Stored items:
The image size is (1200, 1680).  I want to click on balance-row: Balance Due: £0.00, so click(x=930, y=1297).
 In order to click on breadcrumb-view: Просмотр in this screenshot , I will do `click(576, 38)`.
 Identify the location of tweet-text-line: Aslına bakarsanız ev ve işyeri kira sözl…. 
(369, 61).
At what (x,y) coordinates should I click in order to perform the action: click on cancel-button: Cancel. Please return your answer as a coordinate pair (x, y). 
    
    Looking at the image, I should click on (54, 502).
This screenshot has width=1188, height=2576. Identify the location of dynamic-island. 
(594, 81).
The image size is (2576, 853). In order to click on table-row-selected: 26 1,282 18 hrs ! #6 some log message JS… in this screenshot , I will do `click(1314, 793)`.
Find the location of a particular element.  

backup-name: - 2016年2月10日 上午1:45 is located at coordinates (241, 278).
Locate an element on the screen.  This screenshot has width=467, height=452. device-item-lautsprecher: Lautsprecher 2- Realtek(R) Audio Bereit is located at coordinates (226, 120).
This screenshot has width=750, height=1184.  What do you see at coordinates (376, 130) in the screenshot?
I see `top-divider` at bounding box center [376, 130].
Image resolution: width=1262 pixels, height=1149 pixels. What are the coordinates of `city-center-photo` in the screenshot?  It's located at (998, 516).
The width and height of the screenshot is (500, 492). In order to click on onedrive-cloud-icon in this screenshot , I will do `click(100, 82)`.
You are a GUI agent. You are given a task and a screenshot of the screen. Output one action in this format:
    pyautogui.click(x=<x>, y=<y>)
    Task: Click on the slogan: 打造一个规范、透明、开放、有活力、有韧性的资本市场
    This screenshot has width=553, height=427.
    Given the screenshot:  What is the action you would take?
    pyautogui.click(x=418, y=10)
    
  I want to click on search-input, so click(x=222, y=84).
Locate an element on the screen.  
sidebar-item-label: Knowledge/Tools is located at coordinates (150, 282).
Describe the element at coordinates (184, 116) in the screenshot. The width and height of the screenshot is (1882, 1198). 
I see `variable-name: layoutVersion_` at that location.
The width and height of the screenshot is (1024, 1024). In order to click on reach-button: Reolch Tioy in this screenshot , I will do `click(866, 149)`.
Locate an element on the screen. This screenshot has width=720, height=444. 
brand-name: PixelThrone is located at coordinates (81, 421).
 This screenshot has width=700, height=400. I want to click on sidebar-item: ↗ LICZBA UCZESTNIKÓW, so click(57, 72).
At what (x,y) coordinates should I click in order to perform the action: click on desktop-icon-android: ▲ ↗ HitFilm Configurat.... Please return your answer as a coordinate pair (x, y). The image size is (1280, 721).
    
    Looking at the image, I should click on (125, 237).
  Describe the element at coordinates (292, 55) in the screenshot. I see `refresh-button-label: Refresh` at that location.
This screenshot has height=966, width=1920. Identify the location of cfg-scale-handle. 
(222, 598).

▸ ASSIGNED TASK:
Write out, word for word, the records from the line containing "The width and height of the screenshot is (1024, 1024)." through the end of the records, including that first line.

▸ OUTPUT BELOW:
The width and height of the screenshot is (1024, 1024). In order to click on reach-button: Reolch Tioy in this screenshot , I will do `click(866, 149)`.
Locate an element on the screen. This screenshot has width=720, height=444. 
brand-name: PixelThrone is located at coordinates (81, 421).
 This screenshot has width=700, height=400. I want to click on sidebar-item: ↗ LICZBA UCZESTNIKÓW, so click(57, 72).
At what (x,y) coordinates should I click in order to perform the action: click on desktop-icon-android: ▲ ↗ HitFilm Configurat.... Please return your answer as a coordinate pair (x, y). The image size is (1280, 721).
    
    Looking at the image, I should click on (125, 237).
  Describe the element at coordinates (292, 55) in the screenshot. I see `refresh-button-label: Refresh` at that location.
This screenshot has height=966, width=1920. Identify the location of cfg-scale-handle. 
(222, 598).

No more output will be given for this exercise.